Although the rate of repeat heart attacks did not reach the level of statistical significance, the trend is worrisome, Hochman said. Further analysis and longer follow-up is required to understand the clinical consequences of these heart attacks. These unexpected results are remarkably consistent among all subgroups, including those at highest risk of adverse left ventricular remodeling, such as those with low ejection fraction.

There were fewer patients with angina in the PCI-assigned group at four months and at one year. However, the overall occurrence of angina was low and declined in both groups, and at three years there was no significant difference between groups in the proportion of patients with angina.
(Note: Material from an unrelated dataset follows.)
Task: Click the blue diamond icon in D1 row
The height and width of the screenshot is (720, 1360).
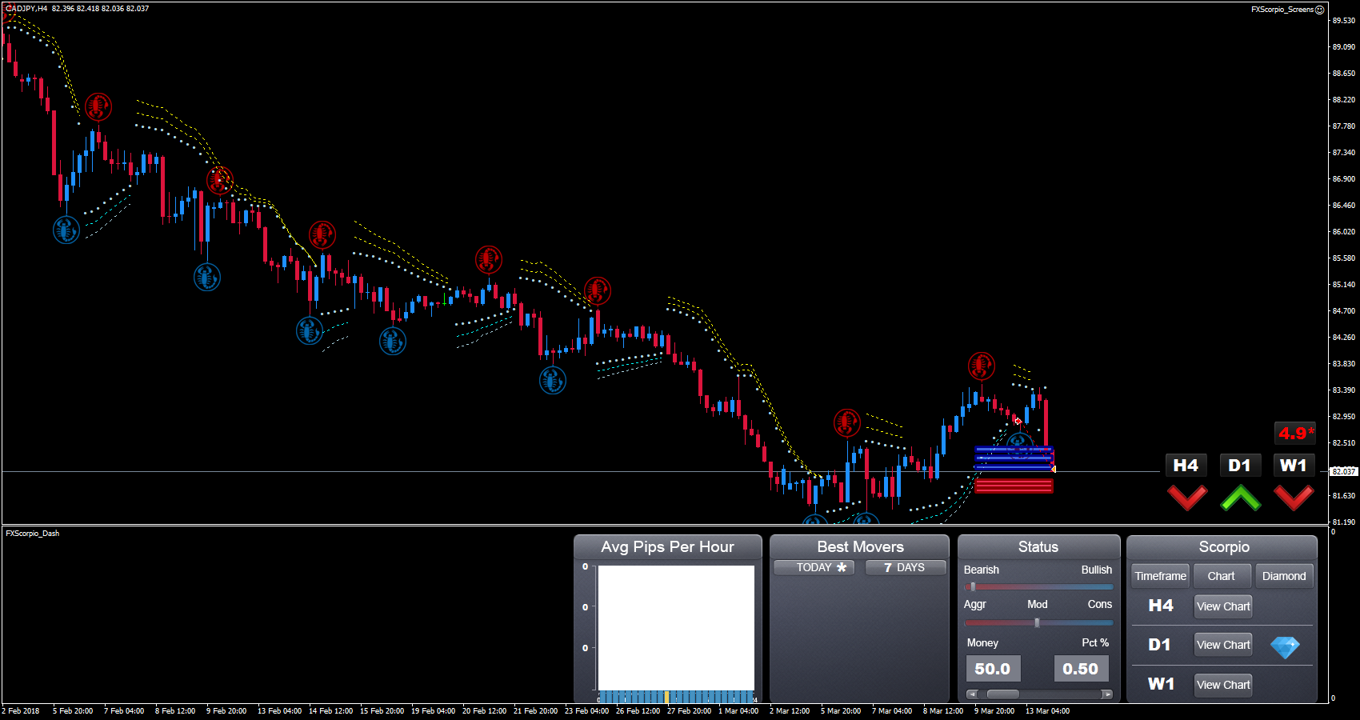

OAT included a substudy called the Total Occlusion Study of Canada (TOSCA)-2 Trial. It used repeat pictures of the coronary arteries and left ventricle in the hearts of a subgroup of 381 subjects in the PCI and medication groups, which was led by Vladimir Dzavik, MD., University Health Network, Toronto General Hospital, Canada and Christopher E. Buller, MD, Vancouver General Hospital, Canada. This study found that the opened artery stayed open at one year in most patients who had the angioplasty but their heart function was not better than the medication group. A subset of those who had additional measurements showed less adverse enlargement of the heart in the PCI group. However, this did not translate into clinical benefit. There may be competing processes whereby repeat heart attacks offset this potential benefit.

Results of the 2,166-patient OAT Trial found no reduction in major cardiovascular events over an average follow-up of three years and a signal of excess non-fatal heart attack when routine PCI was performed on stable patients who still have an occluded IRA following a heart attack, Hochman said. Our findings should lead to lower rates of unnecessary coronary interventions in this specific group of stable patients, which should result in substantial healthcare cost savings. Early treatment of heart attacks remains a critically important therapy.

Drug-eluting Stents May Restore Blood Flow to Lower Legs

Drug-eluting stents may be a feasible and safe treatment option to restore and maintain blood flow through small occluded vessels in the lower leg, according to a small, one-year study reported at the American Heart Association’s Scientific Sessions 2006.

Initial experience with 10 patients in this study indicates that drug-eluting stents reduce the risk of restenosis. There was no restenosis in 90% of participants. This is in contrast to the expected 50% of patients who have required treatment for restenosis in previous studies, researchers said.

This is a very common problem that is associated with significant morbidity and mortality, said Arthur G. Grant, MD, the study’s lead author and an interventional cardiology fellow at Ochsner Medical Center in New Orleans. It is something that we need to do a better job of treating. This is an exciting first step toward getting some answers to a difficult problem.

In this study, Grant reported findings from the first 10 patients, all of whom have been followed for at least a year. One patient had claudication and nine had severe arterial narrowing that placed them at risk of amputation. Nine patients didn't require additional procedures to open the artery after stent placement and haven’t had complications for at least a year. The one treatment failure involved a patient who developed a blood clot in the stent three weeks after it was placed and required emergency angioplasty to restore blood flow.